» WHAT THE EXERCISE ASKS: Collect every line in the records below that contains the word "each".

» EXTRACTED ENTRIES:
• • •
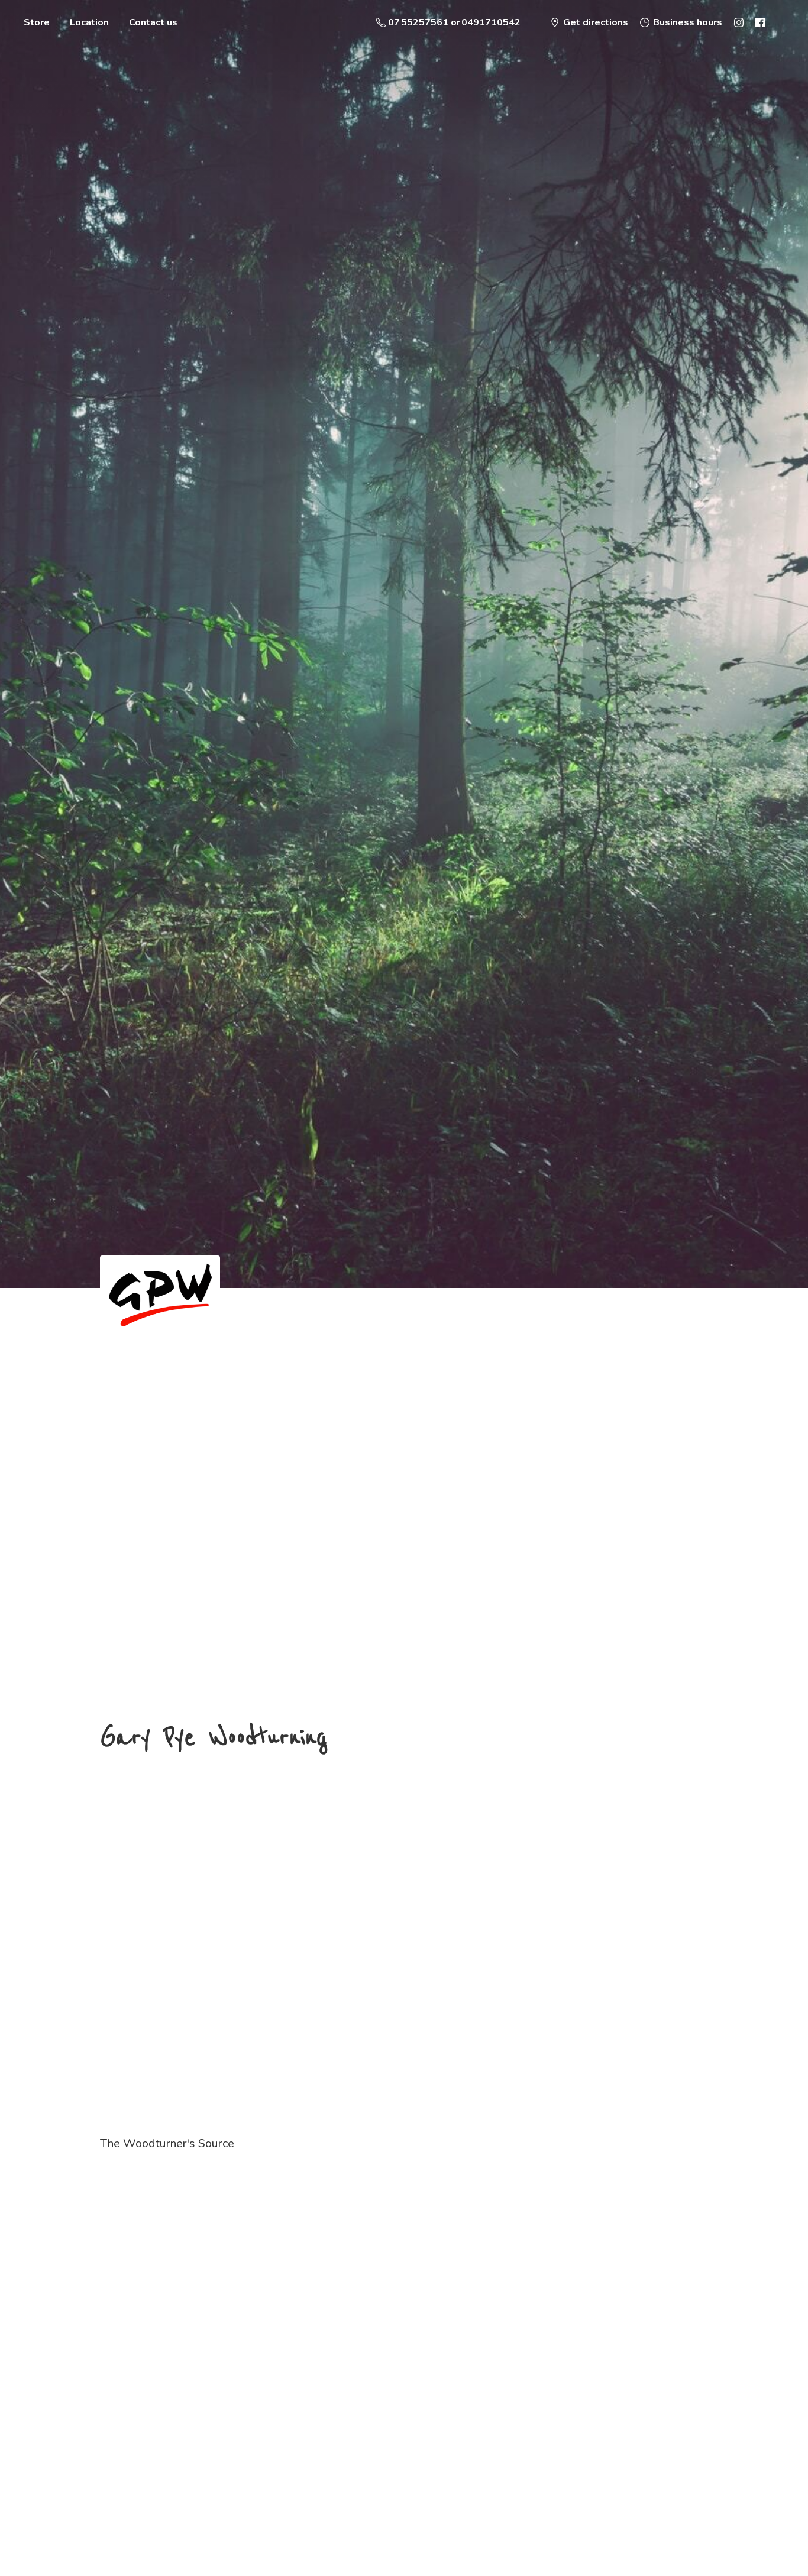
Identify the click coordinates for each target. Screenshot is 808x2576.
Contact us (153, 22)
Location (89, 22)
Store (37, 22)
• • •
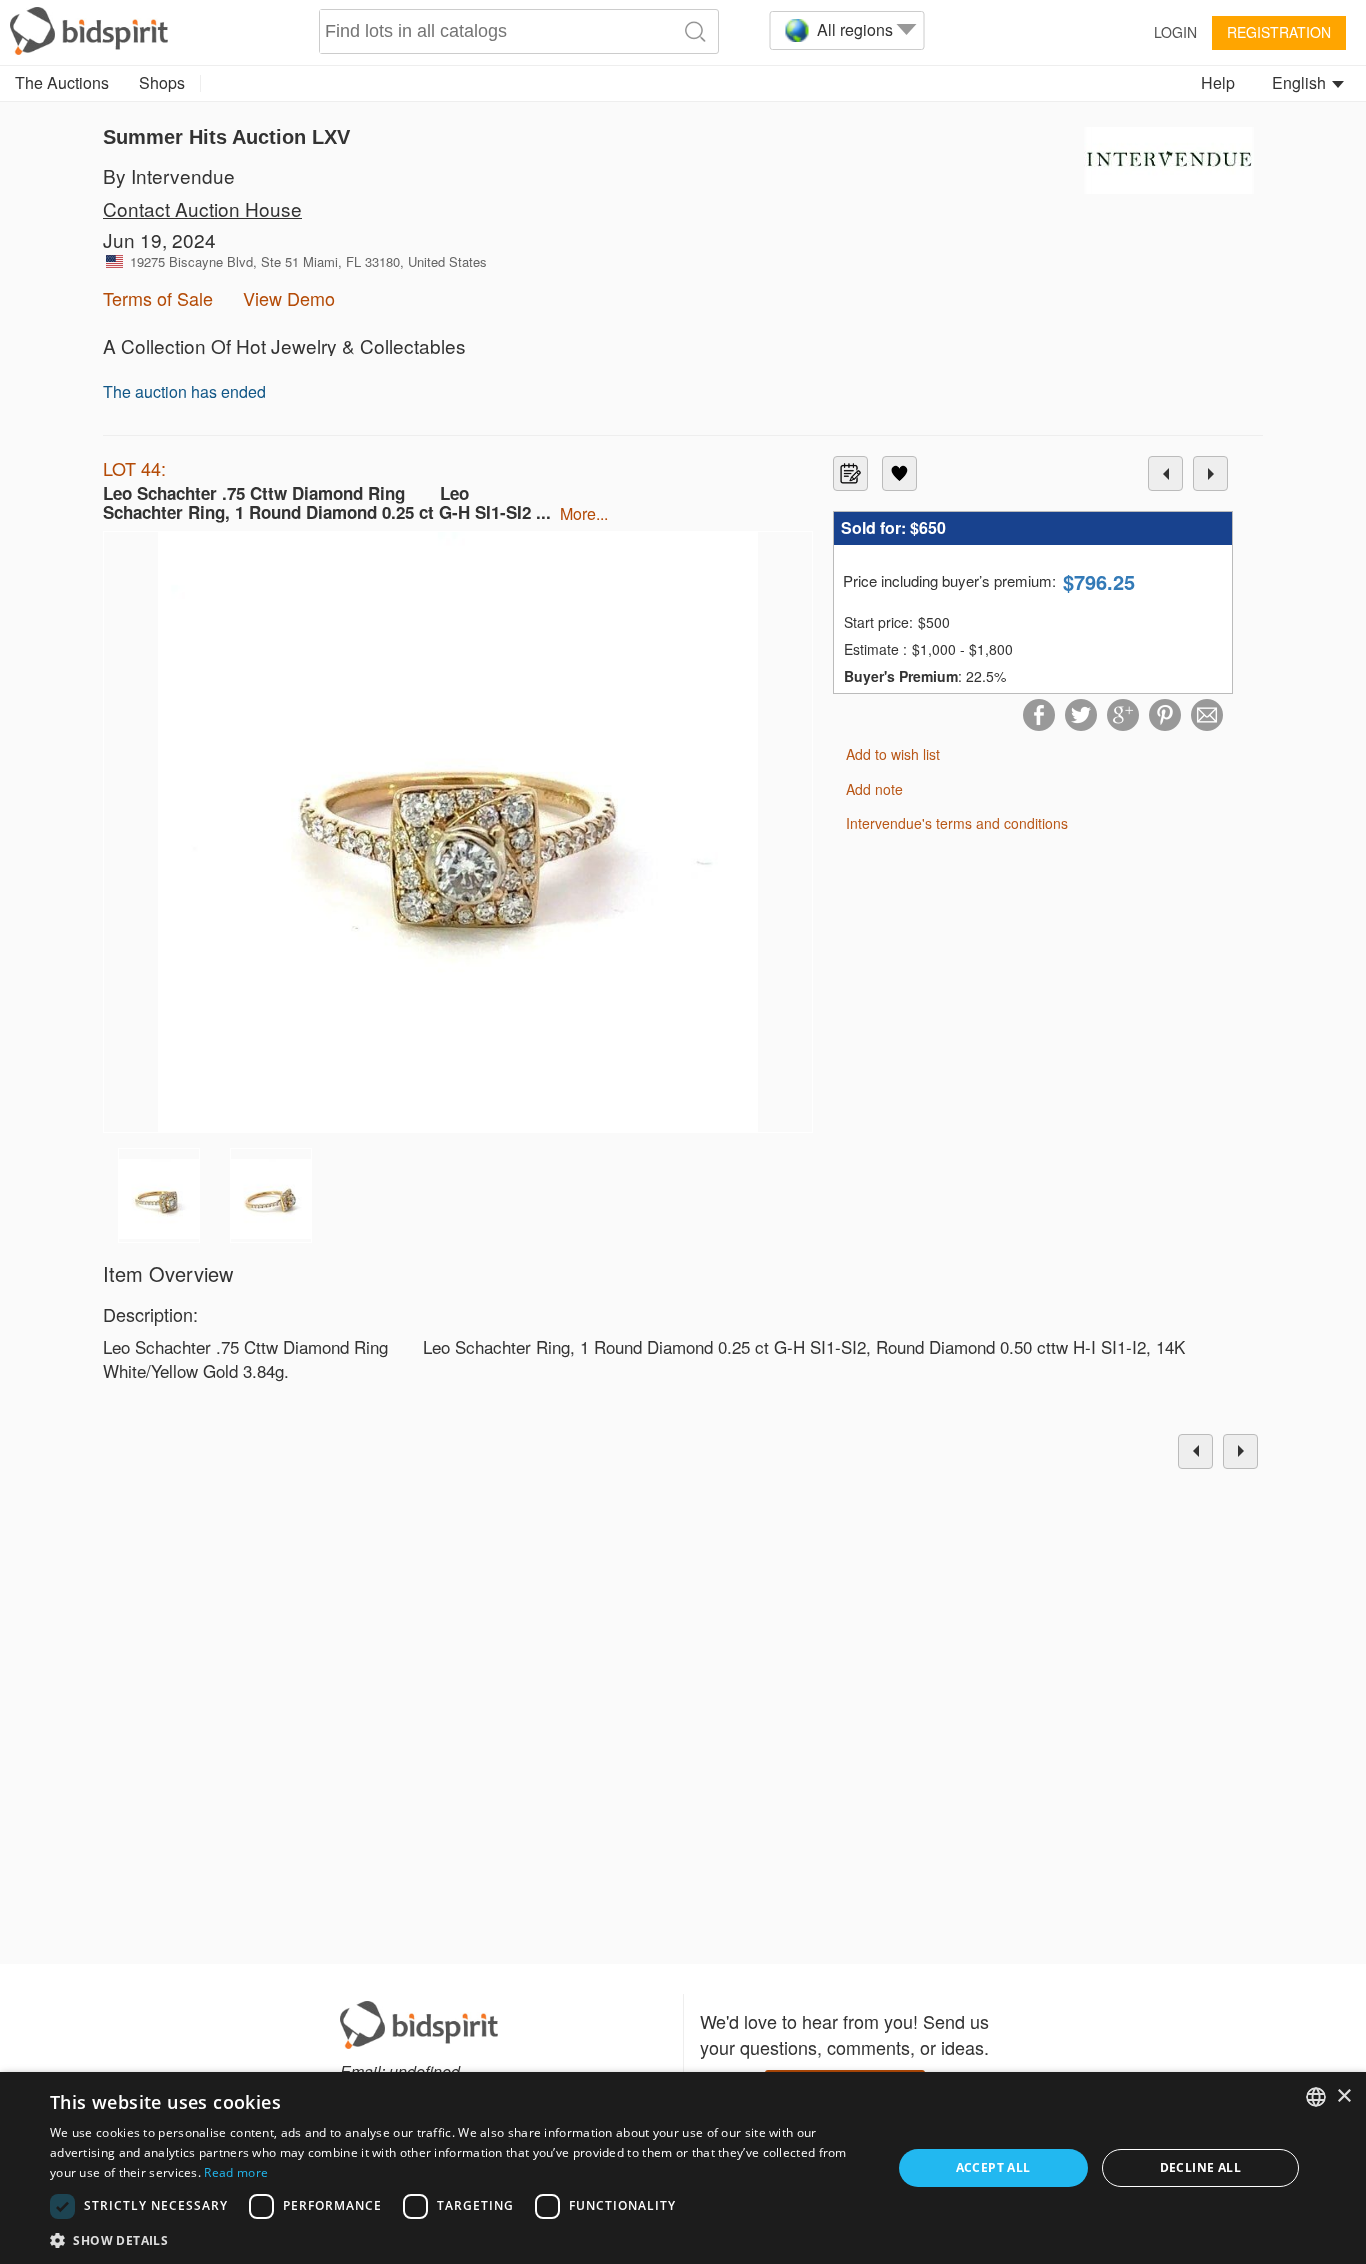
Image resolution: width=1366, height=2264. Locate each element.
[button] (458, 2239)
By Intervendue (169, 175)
• • •
» COMPLETED TASK:
Identify the click coordinates for each target. Screenshot is 808x2576.
Image resolution: width=1366, height=2264. Locate each element.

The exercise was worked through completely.